> [Given data]
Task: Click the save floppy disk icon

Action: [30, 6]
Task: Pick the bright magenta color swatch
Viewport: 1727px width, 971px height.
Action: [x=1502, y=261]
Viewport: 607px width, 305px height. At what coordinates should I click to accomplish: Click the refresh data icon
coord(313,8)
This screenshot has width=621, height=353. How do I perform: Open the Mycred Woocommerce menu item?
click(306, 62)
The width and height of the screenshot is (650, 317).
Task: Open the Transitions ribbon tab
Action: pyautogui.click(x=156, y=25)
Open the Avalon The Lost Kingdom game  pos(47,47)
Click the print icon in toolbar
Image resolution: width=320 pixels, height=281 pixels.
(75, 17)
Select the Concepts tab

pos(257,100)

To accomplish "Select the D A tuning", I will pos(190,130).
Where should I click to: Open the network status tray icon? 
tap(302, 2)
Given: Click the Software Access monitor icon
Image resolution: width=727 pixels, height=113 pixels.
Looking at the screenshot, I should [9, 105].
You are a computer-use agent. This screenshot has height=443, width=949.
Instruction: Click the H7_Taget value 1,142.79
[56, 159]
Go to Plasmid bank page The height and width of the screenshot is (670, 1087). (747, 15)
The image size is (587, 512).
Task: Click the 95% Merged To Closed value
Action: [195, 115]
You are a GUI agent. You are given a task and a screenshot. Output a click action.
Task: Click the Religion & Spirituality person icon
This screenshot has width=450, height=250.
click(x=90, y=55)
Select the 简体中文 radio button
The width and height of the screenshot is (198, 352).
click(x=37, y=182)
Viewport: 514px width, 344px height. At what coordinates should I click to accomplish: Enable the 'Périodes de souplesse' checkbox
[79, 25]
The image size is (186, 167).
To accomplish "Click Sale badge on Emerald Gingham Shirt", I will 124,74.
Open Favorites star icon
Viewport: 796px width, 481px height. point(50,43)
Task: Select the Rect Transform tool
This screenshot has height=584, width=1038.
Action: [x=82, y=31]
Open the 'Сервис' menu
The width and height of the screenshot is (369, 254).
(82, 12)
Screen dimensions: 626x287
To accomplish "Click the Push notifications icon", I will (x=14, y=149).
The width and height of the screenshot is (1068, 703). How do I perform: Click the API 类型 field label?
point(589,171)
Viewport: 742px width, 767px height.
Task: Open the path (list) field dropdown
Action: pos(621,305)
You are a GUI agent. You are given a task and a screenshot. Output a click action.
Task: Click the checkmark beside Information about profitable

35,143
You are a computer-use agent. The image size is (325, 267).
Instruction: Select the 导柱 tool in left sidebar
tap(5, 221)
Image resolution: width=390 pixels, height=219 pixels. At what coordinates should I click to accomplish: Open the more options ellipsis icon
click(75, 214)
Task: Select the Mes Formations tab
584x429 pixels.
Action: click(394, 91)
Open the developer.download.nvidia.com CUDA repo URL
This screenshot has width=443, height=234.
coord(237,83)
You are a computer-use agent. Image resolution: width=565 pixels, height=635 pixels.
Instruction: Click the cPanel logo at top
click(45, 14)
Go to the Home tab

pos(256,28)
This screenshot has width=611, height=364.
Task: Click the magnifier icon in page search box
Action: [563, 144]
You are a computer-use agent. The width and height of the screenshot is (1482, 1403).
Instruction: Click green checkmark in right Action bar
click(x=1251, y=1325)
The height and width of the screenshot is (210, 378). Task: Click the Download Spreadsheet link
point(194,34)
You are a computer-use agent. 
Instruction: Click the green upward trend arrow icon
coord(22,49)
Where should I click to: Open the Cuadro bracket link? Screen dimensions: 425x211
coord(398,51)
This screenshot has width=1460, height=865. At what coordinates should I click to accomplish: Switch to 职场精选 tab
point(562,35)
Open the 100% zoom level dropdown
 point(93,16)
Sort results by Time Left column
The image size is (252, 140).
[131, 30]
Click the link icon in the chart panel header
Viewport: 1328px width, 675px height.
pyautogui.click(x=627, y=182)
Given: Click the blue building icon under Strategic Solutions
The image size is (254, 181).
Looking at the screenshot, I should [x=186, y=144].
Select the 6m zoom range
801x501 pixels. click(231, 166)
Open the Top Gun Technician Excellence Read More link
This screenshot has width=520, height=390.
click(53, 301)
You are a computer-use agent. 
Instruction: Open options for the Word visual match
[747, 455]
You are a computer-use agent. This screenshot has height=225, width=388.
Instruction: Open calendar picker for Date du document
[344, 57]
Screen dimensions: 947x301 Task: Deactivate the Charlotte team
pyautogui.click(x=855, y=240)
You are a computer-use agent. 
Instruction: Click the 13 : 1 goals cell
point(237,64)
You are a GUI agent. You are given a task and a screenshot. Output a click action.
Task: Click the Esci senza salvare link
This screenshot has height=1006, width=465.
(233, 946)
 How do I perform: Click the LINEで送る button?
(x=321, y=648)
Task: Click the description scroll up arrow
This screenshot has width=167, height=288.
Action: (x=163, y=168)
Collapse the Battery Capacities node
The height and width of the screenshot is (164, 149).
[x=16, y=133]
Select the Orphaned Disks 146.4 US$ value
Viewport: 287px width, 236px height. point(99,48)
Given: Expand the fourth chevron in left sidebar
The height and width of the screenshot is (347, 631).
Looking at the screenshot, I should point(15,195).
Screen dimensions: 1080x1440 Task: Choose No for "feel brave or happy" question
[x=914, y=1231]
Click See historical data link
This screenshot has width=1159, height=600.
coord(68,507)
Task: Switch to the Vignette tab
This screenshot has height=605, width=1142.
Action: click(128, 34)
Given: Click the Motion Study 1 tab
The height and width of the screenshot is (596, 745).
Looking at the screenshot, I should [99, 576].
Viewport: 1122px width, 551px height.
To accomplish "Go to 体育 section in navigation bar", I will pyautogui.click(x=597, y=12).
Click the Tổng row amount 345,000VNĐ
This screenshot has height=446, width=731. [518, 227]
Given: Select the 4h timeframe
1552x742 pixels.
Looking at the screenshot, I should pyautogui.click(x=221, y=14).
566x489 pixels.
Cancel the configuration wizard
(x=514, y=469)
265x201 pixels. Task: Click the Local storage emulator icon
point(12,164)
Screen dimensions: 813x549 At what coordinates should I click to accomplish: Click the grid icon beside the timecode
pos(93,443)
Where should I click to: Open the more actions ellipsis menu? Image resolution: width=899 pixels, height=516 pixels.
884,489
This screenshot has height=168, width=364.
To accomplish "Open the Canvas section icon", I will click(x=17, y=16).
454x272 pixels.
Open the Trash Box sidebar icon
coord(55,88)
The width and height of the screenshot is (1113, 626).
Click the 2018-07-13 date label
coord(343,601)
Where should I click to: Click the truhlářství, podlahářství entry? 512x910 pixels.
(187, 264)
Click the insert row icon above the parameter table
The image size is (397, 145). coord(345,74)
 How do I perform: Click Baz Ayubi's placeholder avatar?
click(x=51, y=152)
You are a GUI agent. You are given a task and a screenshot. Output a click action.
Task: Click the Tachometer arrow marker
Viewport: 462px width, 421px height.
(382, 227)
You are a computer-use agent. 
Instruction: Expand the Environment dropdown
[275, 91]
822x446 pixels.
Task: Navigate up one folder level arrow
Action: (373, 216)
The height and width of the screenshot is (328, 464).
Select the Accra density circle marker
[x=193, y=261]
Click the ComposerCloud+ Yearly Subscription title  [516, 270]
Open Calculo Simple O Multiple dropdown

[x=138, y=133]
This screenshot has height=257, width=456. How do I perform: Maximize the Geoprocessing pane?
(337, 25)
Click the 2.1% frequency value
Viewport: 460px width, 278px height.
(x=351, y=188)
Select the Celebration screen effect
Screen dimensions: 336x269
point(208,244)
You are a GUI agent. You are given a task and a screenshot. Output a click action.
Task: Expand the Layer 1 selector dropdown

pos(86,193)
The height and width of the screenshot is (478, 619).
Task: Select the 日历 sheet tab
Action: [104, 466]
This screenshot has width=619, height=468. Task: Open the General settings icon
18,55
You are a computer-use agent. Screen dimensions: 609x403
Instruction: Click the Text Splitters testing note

> [Work to complete]
Using the listing above, return word for word each line from the one that has "Given: Click the blue" through the one that has "Task: Click the description scroll up arrow", and no line outside that range.

> [Expected answer]
Given: Click the blue building icon under Strategic Solutions
The image size is (254, 181).
Looking at the screenshot, I should [x=186, y=144].
Select the 6m zoom range
801x501 pixels. click(231, 166)
Open the Top Gun Technician Excellence Read More link
This screenshot has width=520, height=390.
click(53, 301)
You are a computer-use agent. 
Instruction: Open options for the Word visual match
[747, 455]
You are a computer-use agent. This screenshot has height=225, width=388.
Instruction: Open calendar picker for Date du document
[344, 57]
Screen dimensions: 947x301 Task: Deactivate the Charlotte team
pyautogui.click(x=855, y=240)
You are a computer-use agent. 
Instruction: Click the 13 : 1 goals cell
point(237,64)
You are a GUI agent. You are given a task and a screenshot. Output a click action.
Task: Click the Esci senza salvare link
This screenshot has height=1006, width=465.
(233, 946)
 How do I perform: Click the LINEで送る button?
(x=321, y=648)
Task: Click the description scroll up arrow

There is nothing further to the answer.